7. “Assim é, brâmane, assim é! Tristeza, lamentação, dor, angústia e desespero nascem daqueles que amamos, surgem daqueles que amamos.

8. “Pode ser compreendido através do seguinte, brâmane, como a tristeza, lamentação, dor, angústia e desespero nascem daqueles que amamos, surgem daqueles que amamos. Certa vez, aqui mesmo em Savatthi, havia uma certa mulher cuja mãe havia morrido. Devido à morte da mãe, ela enlouqueceu, perdeu o controle da mente e perambulava de rua em rua e de cruzamento em cruzamento, dizendo: ‘Você viu minha mãe? Você viu minha mãe?’
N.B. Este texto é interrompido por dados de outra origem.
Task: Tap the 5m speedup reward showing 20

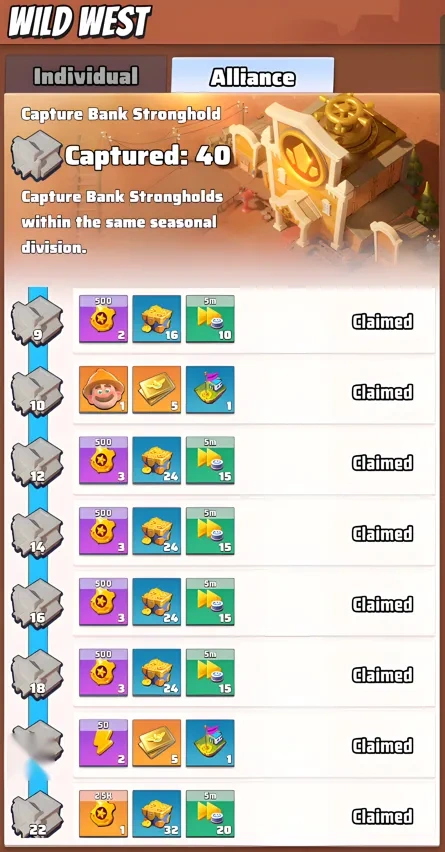Action: pyautogui.click(x=210, y=813)
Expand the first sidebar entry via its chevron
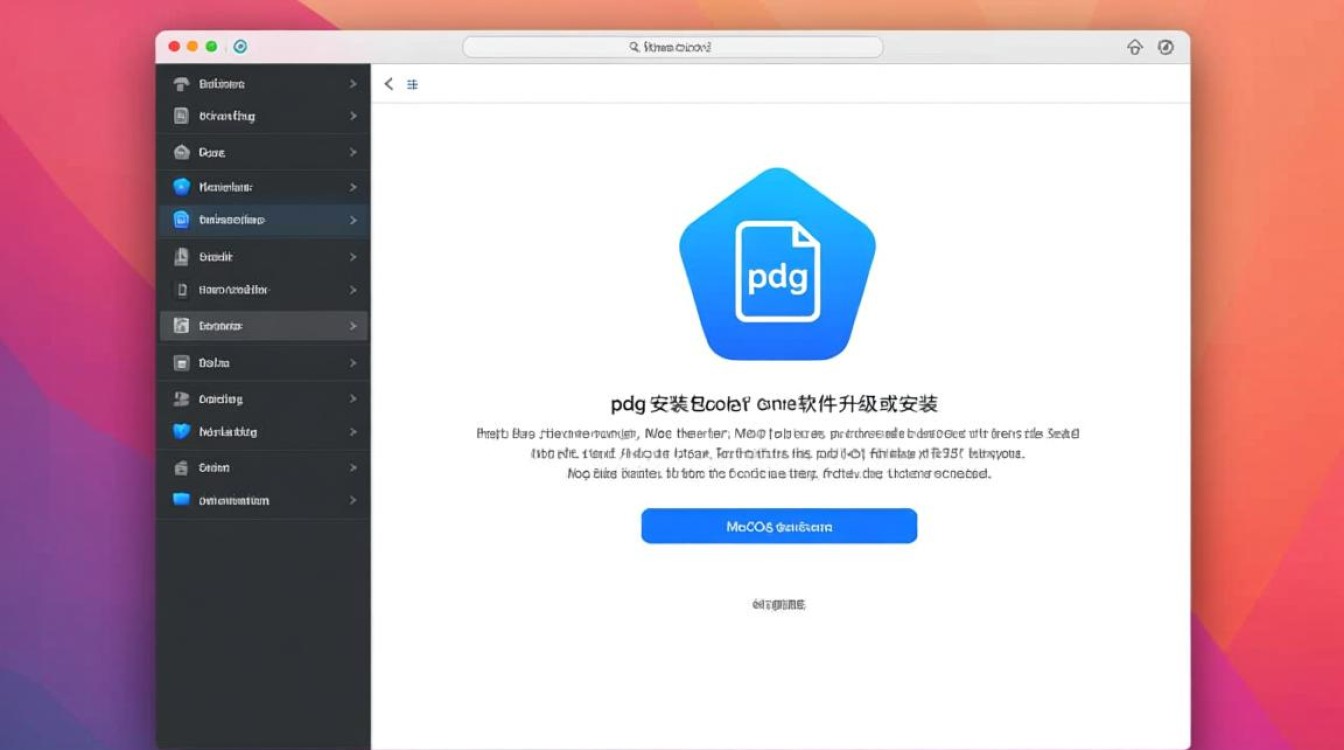1344x750 pixels. [356, 84]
9-14. “E também pode ser compreendido através do seguinte, como a tristeza, lamentação, dor, angústia e desespero nascem daqueles que amamos, surgem daqueles que amamos. Certa vez, aqui mesmo em Savatthi, havia uma certa mulher cujo pai havia morrido ... cujo irmão havia morrido ... cuja irmã havia morrido ... cujo filho havia morrido ... cuja filha havia morrido ... cujo marido havia morrido. Devido à morte do marido, ela enlouqueceu, perdeu o controle da mente e perambulava de rua em rua e de cruzamento em cruzamento, dizendo: ‘Você viu meu marido? Você viu meu marido?’
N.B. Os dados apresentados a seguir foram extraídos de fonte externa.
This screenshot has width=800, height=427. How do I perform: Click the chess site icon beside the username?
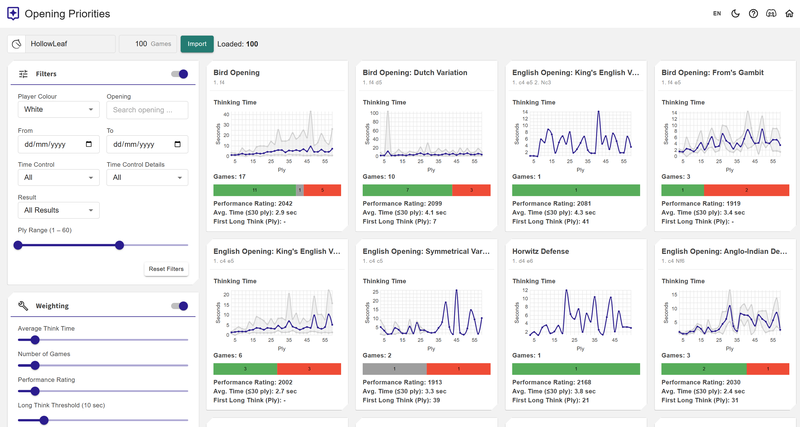click(16, 44)
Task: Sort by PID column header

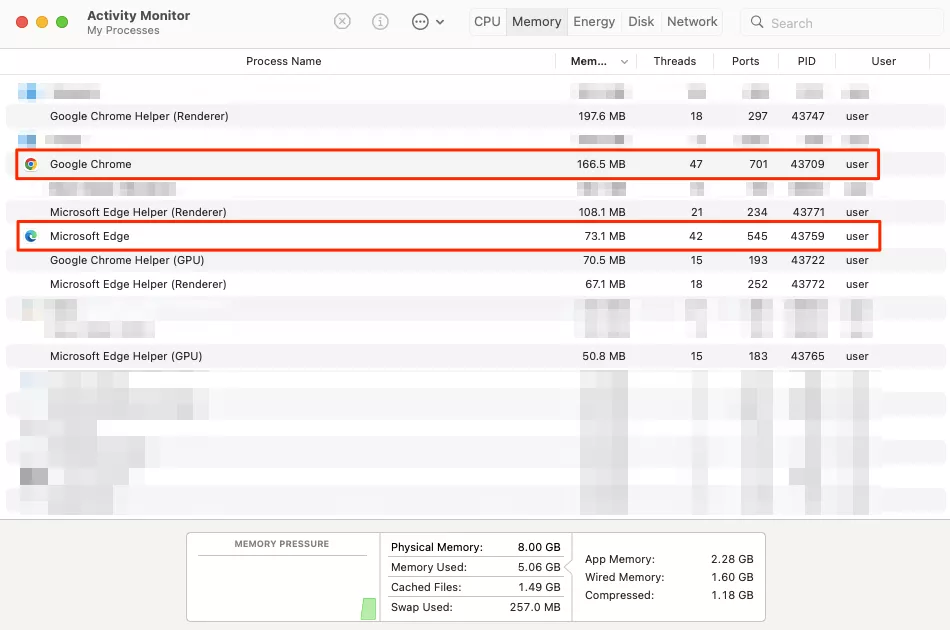Action: click(806, 61)
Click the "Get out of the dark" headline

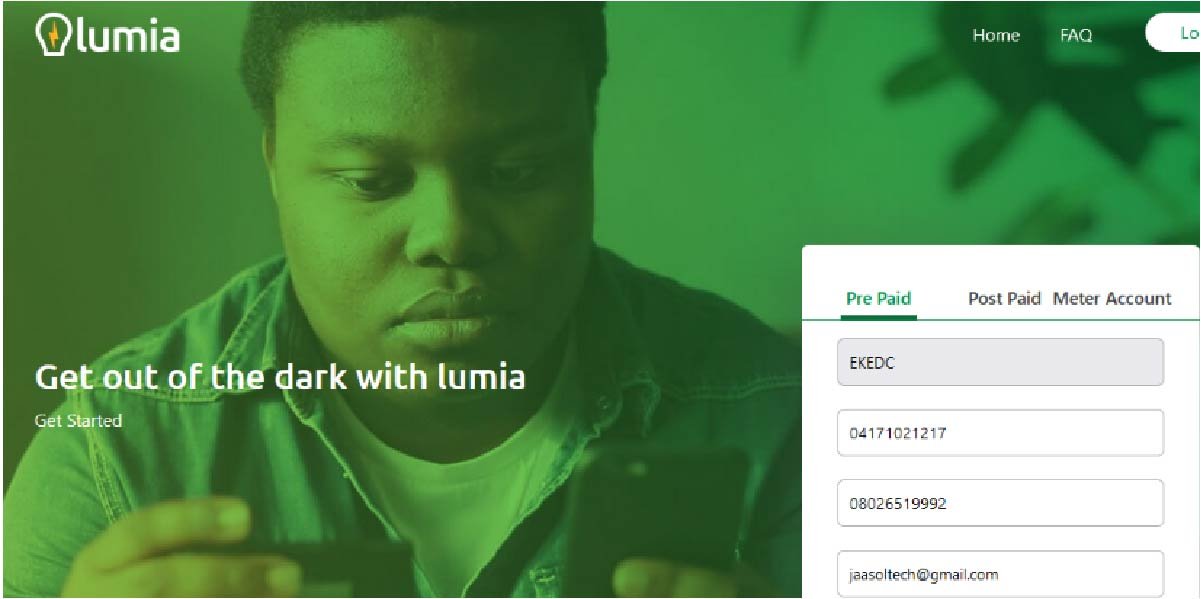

15-21. “E também pode ser compreendido através do seguinte, como a tristeza, lamentação, dor, angústia e desespero nascem daqueles que amamos, surgem daqueles que amamos. Certa vez, aqui mesmo em Savatthi, havia uma certo homem cuja mãe havia morrido… cujo pai havia morrido ... cujo irmão havia morrido ... cuja irmã havia morrido ... cujo filho havia morrido ... cuja filha havia morrido ... cuja esposa havia morrido. Devido à morte da esposa, ele enlouqueceu, perdeu o controle da mente e perambulava de rua em rua e de cruzamento em cruzamento, dizendo: ‘Você viu minha esposa? Você viu minha esposa?’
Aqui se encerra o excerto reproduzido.